### Directive
Please arrange the lines of the records as a JSON list of strings, one per line with blank lines dropped, beginning at the line that has "Given: Open the account profile icon" and stopping after the line that has "Looking at the". Leave the pictures out of the answer.

### Dataset excerpts
········

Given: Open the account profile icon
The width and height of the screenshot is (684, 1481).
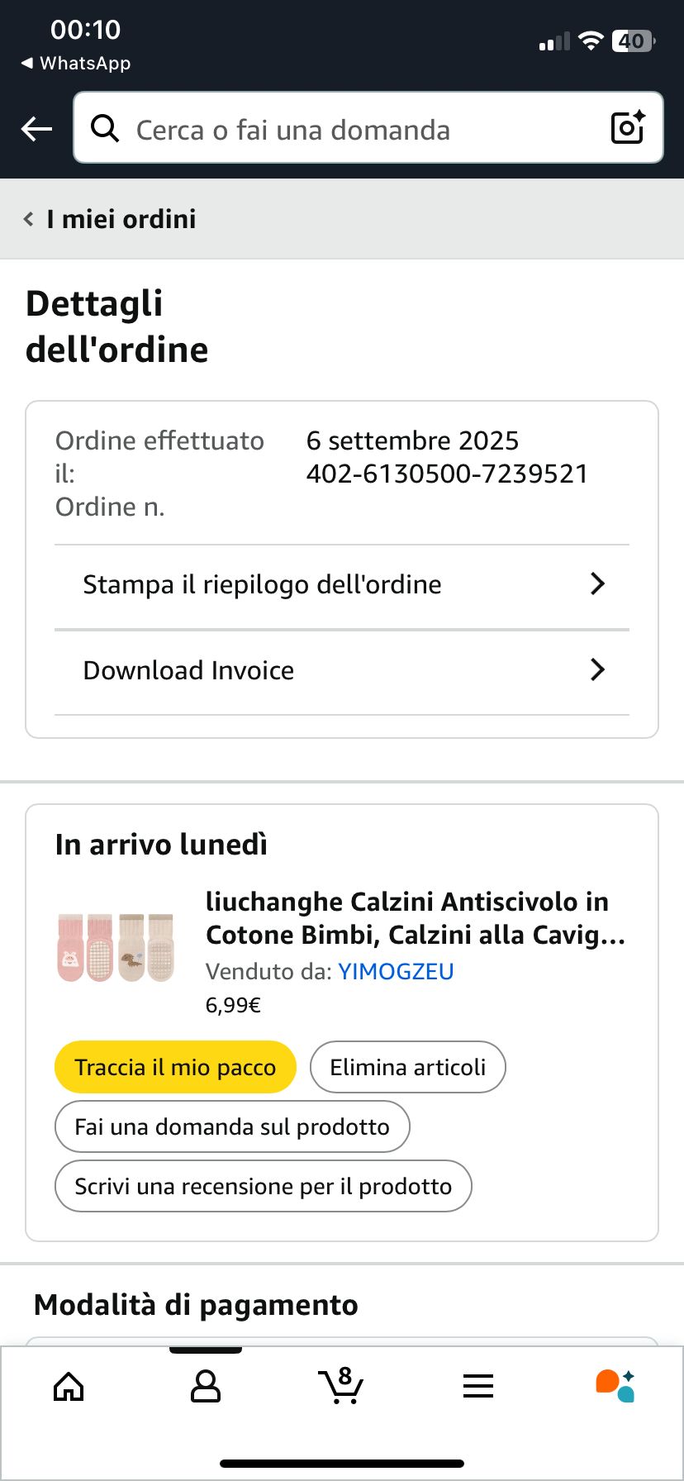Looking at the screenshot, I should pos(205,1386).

········

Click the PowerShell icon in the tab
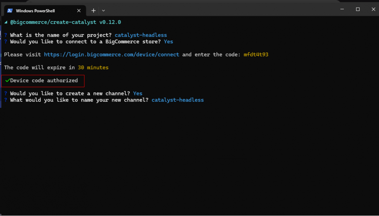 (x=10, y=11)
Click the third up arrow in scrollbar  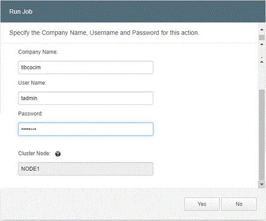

········

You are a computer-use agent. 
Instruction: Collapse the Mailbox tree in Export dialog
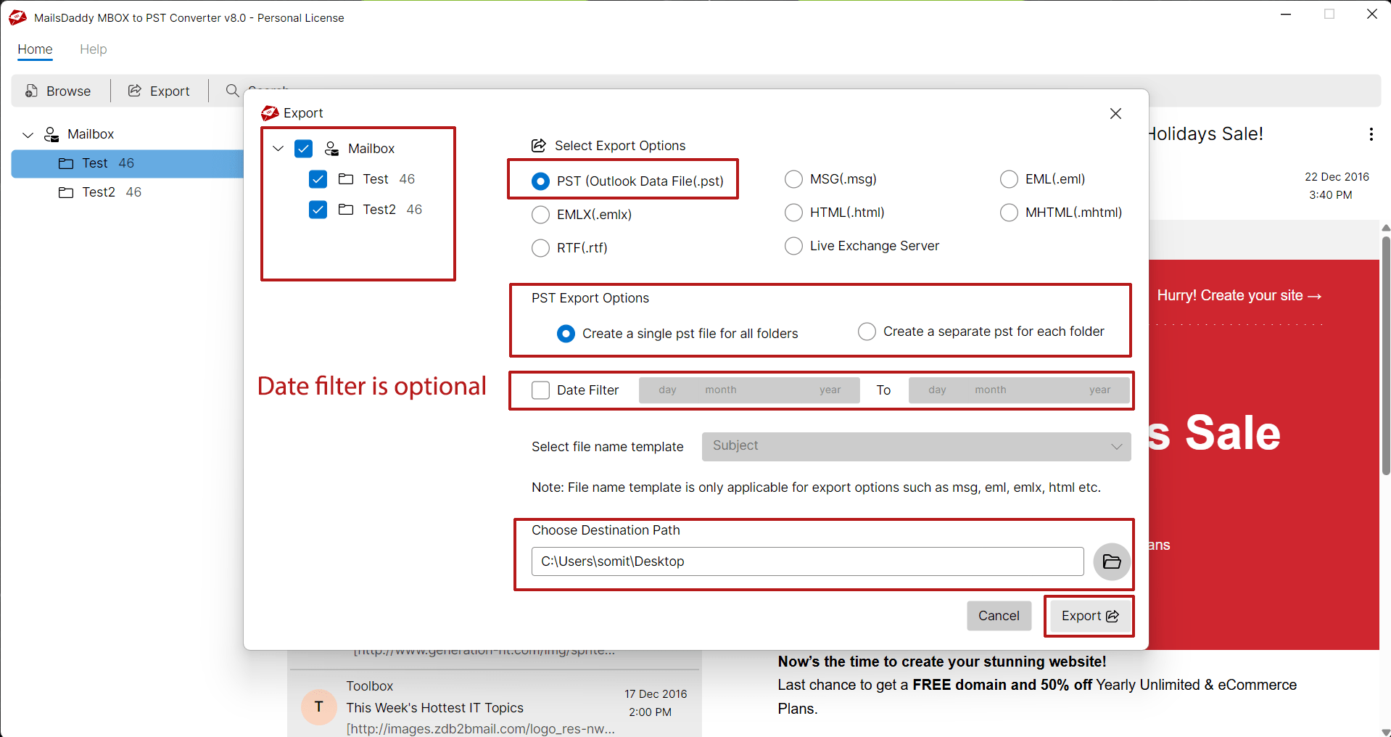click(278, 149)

········

### Solution
[
  "Given: Open the account profile icon",
  "The width and height of the screenshot is (684, 1481).",
  "Looking at the screenshot, I should pos(205,1386)."
]